GOAL OF THE EXERCISE – The expected answer is the set of lines in the data below between the line holding "This screenshot has width=1490, height=812." and the line holding "1512x801 pixels.", inclusive, written out exactly.

SOURCE MATERIAL –

=== Section Start ===

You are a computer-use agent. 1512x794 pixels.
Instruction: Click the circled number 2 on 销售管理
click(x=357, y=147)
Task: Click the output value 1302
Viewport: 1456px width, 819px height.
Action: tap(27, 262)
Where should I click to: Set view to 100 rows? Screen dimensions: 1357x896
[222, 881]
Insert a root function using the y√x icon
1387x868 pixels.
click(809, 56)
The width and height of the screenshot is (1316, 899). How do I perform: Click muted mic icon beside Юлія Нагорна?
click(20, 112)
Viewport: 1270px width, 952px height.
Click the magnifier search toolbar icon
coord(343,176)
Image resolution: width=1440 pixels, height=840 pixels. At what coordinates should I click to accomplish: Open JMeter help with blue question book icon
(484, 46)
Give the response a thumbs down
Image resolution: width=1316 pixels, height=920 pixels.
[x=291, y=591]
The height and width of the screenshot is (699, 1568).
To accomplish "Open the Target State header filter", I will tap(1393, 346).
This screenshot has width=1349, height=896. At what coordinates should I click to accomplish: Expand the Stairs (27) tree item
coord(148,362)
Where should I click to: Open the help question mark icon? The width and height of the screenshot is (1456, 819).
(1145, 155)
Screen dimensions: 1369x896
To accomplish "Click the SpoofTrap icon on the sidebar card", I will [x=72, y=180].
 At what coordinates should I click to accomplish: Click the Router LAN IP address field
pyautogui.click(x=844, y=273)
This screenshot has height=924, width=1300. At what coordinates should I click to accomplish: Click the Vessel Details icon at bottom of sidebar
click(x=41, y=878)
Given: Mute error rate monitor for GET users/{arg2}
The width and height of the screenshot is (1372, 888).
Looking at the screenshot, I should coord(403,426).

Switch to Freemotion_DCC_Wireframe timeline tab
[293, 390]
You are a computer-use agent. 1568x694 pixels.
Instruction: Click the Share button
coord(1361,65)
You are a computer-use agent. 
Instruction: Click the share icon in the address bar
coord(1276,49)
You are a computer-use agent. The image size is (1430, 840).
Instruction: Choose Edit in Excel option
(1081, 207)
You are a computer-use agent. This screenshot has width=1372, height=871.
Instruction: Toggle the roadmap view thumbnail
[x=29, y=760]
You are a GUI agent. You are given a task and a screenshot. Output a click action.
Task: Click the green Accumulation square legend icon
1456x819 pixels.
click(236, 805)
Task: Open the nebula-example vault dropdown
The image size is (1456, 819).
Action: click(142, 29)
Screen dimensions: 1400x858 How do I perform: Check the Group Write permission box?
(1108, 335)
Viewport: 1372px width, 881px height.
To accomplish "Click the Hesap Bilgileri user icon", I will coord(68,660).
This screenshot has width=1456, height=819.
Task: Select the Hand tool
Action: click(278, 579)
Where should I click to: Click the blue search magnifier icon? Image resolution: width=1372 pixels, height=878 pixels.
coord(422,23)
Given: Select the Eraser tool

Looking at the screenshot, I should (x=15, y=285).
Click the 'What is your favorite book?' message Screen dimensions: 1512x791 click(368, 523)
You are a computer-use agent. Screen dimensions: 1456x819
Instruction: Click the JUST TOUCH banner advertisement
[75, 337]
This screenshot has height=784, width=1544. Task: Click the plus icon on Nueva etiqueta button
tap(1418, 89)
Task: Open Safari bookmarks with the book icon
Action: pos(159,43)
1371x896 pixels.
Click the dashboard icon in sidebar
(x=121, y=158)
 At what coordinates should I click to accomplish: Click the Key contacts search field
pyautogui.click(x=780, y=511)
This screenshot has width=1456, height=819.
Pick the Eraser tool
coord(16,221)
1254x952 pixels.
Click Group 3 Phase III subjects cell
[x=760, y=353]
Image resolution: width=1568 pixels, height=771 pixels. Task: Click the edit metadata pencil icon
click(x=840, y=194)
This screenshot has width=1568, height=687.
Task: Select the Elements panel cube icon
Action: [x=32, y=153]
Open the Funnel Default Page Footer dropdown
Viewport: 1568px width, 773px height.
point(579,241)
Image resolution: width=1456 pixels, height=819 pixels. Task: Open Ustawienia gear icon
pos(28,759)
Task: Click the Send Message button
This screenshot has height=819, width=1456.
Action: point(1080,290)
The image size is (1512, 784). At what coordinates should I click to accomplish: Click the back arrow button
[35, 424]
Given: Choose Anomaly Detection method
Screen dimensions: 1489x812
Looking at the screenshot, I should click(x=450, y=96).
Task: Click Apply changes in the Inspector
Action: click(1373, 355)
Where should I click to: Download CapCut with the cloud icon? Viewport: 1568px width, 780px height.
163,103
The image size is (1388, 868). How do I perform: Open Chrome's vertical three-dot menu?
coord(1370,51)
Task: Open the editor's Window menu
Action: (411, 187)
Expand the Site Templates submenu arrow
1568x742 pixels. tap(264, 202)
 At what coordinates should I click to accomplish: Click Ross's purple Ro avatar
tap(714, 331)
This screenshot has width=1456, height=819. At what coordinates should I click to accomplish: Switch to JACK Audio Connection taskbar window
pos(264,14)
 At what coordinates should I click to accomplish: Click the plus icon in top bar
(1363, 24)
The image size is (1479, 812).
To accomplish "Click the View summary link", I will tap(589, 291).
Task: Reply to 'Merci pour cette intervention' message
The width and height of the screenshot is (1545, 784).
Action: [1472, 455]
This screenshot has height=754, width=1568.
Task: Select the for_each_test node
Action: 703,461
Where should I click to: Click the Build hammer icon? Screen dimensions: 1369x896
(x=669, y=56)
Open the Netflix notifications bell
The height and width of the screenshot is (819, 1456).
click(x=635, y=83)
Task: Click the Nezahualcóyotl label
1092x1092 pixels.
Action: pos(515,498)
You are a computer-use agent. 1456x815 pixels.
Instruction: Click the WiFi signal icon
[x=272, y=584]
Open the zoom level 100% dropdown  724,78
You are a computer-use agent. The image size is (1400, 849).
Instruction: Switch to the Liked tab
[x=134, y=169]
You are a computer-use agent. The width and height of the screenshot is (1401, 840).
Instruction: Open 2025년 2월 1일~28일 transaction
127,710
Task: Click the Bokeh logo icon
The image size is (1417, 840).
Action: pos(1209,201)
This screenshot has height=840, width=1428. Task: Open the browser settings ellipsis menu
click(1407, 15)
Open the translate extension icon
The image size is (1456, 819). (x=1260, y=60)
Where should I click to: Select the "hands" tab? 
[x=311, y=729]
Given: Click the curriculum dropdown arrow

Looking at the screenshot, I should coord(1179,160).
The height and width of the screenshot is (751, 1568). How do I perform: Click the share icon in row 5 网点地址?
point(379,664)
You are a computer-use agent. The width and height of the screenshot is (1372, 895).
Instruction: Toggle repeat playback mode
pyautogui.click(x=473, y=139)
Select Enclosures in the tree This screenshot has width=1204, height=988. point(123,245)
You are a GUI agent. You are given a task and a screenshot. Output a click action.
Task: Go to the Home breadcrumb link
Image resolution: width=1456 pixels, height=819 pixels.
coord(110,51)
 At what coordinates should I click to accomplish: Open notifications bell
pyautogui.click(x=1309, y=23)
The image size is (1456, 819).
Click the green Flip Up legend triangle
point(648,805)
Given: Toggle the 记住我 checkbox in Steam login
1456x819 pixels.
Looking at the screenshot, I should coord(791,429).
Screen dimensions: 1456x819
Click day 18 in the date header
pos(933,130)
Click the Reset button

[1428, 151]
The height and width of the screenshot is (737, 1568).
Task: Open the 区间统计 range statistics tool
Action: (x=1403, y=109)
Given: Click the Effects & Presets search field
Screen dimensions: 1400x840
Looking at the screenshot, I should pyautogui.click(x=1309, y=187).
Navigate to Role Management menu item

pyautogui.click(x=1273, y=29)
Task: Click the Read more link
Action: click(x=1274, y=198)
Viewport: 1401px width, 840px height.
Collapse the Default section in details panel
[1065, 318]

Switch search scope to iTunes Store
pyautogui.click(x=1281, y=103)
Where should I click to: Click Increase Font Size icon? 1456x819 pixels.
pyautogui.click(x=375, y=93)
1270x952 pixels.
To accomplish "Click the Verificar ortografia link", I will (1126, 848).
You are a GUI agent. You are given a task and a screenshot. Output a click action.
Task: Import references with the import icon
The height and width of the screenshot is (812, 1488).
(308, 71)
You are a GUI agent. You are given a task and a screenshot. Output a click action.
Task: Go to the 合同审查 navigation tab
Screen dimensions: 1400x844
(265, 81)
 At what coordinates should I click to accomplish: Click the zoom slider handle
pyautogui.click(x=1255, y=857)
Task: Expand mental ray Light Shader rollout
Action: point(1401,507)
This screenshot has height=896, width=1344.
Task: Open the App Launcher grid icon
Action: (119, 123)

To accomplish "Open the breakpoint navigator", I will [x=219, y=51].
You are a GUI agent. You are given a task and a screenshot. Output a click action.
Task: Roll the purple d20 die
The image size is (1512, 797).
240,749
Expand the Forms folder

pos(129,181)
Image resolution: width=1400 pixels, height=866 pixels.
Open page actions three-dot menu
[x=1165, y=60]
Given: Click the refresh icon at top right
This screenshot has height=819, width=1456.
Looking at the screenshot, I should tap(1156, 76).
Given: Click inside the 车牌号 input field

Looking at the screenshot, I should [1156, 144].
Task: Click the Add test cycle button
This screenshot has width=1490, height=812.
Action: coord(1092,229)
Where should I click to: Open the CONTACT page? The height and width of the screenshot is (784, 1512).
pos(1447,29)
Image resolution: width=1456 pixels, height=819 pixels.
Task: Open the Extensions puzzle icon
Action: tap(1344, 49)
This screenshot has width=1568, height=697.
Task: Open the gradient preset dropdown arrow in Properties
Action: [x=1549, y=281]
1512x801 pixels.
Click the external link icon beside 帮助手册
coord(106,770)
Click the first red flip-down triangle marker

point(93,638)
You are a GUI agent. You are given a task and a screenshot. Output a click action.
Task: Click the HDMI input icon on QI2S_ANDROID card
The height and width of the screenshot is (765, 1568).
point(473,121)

=== Section End ===

YOUR RESPONSE –
This screenshot has width=1490, height=812.
Action: coord(1092,229)
Where should I click to: Open the CONTACT page? The height and width of the screenshot is (784, 1512).
pos(1447,29)
Image resolution: width=1456 pixels, height=819 pixels.
Task: Open the Extensions puzzle icon
Action: tap(1344, 49)
This screenshot has width=1568, height=697.
Task: Open the gradient preset dropdown arrow in Properties
Action: [x=1549, y=281]
1512x801 pixels.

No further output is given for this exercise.